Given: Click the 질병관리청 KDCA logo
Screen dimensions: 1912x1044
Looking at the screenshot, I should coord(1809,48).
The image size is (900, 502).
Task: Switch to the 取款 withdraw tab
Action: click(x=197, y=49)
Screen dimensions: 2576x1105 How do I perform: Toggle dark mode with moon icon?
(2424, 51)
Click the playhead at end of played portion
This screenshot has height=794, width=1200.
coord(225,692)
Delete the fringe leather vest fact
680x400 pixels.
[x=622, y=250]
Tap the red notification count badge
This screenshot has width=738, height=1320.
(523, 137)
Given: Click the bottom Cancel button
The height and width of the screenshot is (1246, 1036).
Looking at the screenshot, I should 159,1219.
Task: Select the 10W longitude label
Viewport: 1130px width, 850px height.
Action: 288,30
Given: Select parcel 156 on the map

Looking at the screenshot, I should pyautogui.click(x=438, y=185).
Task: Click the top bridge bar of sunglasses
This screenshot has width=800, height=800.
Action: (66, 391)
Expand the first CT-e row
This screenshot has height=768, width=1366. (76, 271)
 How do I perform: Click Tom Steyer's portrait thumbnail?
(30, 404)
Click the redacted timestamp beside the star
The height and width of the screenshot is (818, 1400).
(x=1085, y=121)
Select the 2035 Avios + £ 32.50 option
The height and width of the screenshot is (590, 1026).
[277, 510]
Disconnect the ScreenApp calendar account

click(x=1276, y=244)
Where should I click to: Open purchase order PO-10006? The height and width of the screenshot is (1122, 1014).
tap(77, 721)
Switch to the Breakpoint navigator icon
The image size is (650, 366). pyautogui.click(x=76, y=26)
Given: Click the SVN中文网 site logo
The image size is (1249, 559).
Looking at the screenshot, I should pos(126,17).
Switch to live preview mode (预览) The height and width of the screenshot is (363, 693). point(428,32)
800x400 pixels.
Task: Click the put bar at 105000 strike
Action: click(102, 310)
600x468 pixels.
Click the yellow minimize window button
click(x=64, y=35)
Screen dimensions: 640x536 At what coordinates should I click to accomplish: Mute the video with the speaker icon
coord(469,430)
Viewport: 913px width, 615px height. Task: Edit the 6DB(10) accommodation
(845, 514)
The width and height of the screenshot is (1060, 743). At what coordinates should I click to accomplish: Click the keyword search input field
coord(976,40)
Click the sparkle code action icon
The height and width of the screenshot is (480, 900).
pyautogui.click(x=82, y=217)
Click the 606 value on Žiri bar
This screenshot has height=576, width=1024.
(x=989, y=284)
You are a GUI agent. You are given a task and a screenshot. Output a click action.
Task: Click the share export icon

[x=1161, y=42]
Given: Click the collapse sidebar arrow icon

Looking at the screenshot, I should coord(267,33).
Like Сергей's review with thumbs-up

§ **What this task involves**
All lines in the data that contain the word "logo" should be copied.

§ **Solution**
Given: Click the 질병관리청 KDCA logo
Given: Click the SVN中文网 site logo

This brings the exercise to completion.